ざっくり言うと

ノーベル賞といえば、


本邦の村上春樹氏が受賞するとかしないとか、巷間喧しいのでありますが、
村上春樹氏の作品は、1979年6月に群像新人賞を受賞して『群像』に掲載された時からの愛読者のひとりなのではありますが、


夏目漱石が、ざっくり言うと、その作品全編を通じて「エゴイズム」というものの正体を暴こうとしていたように、


村上春樹氏の作品は、過去から現在に至るまでずっと、「暴力装置としての集団の中で個人はどう生きるか」を描き続けていると思うのですが、
そして、昨今は、そういう意図とは関わりなく、ファンタジー小説の亜種として読んでいる人も多いようですが、


ノーベル賞を貰おうが貰うまいが、彼の作家としての価値は上がりも下がりもしないでありましょう。
そして、彼もまた大江氏と同様、ノーベル賞を貰っても、「文化勲章」は辞退するでありましょう。
そして、ナショナリストたちが憤慨するでありましょう(笑)。


で、よその国の人なので、ノーベル賞がどうのこうの言われているのかいないのかすら知らないのではありますが、


現存する作家で、誰の作品がイチバン好きですか?と、問われたら、


ポール・オースターと答えます。


翻訳待ち切れず、ペーパーバック買い求めても、現在の自身の英語力では読みこなせないのが情けなく、
オースター読むために、英語の勉強し直したろかしらん?と、思うくらい。


『ブルックリン・フォーリーズ』柴田元幸氏の翻訳で、ようやっと読み始めましたのですが、
この人の作品は、やはり、筋が通ってます。

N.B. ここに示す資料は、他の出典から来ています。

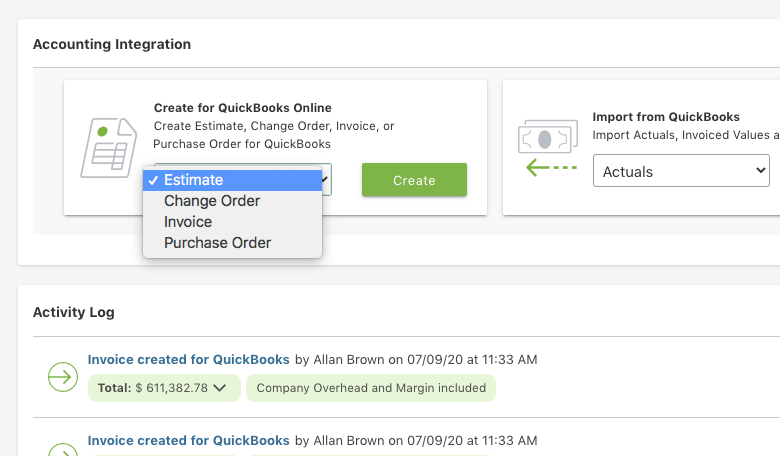Open first Invoice created for QuickBooks link
This screenshot has height=456, width=780.
[188, 359]
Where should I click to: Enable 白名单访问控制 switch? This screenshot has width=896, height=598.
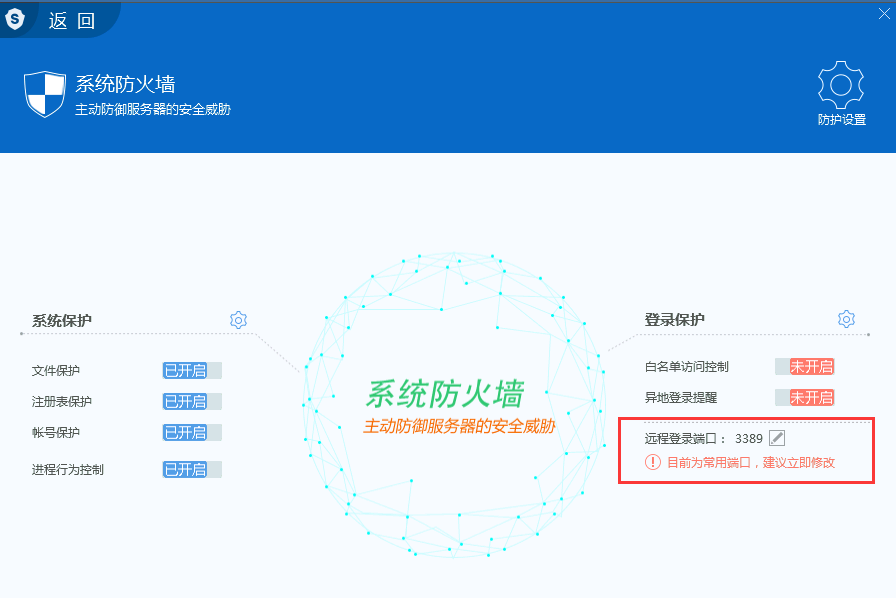pos(805,367)
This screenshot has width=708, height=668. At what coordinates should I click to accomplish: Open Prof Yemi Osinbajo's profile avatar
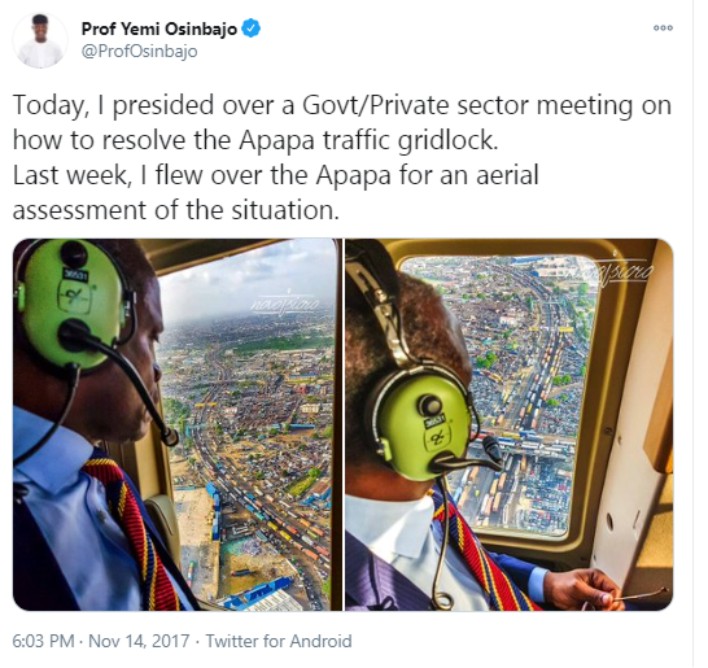click(x=40, y=41)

しゅーっとな。


ざっくり言うと、


「人生というのは儚く虚しいけれど、運命とか偶然やらに振り回されず生きることは困難だけれど、どんな人生もそれなりに素敵だ」


というお話。


人の数だけ人生はある。富める者にも貧しき者にも、才ある者にも才なき者にも、死だけは平等に訪れる。